Dealing with a rude co-worker or supervisor can be highly annoying and may interfere with your ability to do your job. While the behavior of a bad boss or co-worker may be offensive, it is frequently not illegal and is, instead, an indicator of a poor management style or workplace culture. However, depending on the reasons for the person’s conduct, it can cross the line into illegal behavior when it targets the victim’s protected characteristics.
When rude behavior constitutes illegal harassment
A supervisor who shouts at employees or belittles them may not be acting illegally but may prompt people to want to quit and find new jobs. However, when a supervisor or co-worker’s conduct is directed at specific people in the workplace based on their protected characteristics, it may be illegal harassment. Under state and federal anti-discrimination laws, employers are forbidden from engaging in discrimination and harassment based on an individual’s:
- Sexual orientation
- Military status
- Gender identity
- Genetic information
- National origin
When a person is targeted for harassment based on one or more of these protected characteristics, the conduct may be illegal. However, it must be pervasive or severe enough to create a hostile work environment in which a reasonable person would find that the actions interfere with his or her ability to perform his or her job. This means that a single incident will generally not be enough to constitute illegal harassment.
Quid pro quo harassment
A second type of harassment that can occur is quid pro quo harassment. This involves a person in a position of authority offering benefits or threatening adverse actions unless the employee agrees to perform sexual favors. Quid pro quo harassment is also illegal.

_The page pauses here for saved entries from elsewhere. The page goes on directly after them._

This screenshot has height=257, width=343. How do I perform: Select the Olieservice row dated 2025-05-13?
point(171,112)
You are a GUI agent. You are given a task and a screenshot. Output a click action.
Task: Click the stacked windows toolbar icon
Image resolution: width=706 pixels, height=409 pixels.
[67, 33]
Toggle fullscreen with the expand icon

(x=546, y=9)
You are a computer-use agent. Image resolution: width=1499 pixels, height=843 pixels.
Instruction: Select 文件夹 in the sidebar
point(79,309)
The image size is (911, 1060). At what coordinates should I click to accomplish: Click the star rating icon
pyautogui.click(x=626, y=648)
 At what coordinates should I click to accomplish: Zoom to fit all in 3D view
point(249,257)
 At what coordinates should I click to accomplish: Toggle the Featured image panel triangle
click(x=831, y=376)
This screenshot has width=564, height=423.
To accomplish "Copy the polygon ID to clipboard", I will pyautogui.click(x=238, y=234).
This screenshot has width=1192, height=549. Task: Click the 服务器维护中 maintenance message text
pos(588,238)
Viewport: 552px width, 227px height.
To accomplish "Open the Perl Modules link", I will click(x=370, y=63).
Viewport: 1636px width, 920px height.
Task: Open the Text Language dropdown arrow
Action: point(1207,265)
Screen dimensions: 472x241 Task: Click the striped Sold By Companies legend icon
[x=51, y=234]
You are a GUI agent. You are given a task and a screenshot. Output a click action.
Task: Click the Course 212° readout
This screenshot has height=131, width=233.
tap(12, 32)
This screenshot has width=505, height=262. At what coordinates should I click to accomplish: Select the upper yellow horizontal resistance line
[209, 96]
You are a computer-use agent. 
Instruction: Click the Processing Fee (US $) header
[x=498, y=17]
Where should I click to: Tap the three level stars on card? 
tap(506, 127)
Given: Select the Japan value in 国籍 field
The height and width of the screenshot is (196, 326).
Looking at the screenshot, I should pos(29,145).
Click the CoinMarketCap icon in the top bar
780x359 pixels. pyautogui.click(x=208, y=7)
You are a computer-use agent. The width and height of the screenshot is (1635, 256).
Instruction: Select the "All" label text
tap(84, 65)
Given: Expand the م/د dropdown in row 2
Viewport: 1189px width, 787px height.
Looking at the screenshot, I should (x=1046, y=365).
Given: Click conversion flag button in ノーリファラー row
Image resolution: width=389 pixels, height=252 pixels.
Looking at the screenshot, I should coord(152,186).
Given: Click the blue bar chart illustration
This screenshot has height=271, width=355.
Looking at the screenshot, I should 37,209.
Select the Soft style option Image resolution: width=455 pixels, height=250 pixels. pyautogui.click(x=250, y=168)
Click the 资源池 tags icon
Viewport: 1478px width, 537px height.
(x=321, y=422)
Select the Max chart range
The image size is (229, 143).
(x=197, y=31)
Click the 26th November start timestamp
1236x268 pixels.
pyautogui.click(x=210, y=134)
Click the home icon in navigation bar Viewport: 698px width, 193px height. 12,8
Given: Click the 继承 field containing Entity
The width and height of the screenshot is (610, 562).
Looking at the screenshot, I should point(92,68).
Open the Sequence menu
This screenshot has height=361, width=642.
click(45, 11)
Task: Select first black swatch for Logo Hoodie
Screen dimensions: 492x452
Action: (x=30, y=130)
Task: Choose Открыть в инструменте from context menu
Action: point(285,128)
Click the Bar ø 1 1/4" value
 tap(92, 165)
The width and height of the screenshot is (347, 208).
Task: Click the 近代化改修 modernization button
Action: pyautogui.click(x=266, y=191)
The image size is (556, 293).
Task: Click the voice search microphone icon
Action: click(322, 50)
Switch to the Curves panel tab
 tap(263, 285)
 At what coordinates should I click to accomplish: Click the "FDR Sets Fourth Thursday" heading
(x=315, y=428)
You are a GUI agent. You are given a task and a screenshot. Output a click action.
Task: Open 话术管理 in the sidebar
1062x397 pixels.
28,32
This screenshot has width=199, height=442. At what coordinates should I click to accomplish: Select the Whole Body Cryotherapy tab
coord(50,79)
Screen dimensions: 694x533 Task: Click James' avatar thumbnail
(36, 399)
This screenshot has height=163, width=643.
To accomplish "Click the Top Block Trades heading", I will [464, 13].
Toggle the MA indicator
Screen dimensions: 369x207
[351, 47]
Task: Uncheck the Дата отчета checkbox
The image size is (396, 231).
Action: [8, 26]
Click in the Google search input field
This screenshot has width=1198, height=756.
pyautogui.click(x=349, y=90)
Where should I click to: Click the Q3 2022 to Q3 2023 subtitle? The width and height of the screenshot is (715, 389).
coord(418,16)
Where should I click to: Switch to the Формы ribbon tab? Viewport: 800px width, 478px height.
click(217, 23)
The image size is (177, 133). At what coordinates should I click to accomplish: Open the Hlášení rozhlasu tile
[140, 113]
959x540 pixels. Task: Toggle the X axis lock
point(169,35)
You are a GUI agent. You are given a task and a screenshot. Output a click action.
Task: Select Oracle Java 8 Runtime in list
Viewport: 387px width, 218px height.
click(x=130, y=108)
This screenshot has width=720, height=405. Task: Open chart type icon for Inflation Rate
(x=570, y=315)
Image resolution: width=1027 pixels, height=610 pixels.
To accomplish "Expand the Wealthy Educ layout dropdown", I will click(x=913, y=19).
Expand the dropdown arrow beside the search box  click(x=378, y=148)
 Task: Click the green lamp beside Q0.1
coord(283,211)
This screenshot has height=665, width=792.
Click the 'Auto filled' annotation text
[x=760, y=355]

People who believe that they are being harassed at work because of their protected characteristics should start by filing internal complaints within their companies. If their employers fail to investigate or take corrective action, they may then file discrimination and harassment charges with the Equal Employment Opportunity Commission. An attorney with extensive knowledge of employment law may help throughout the entire process, up to and including filing a formal civil complaint in the appropriate court.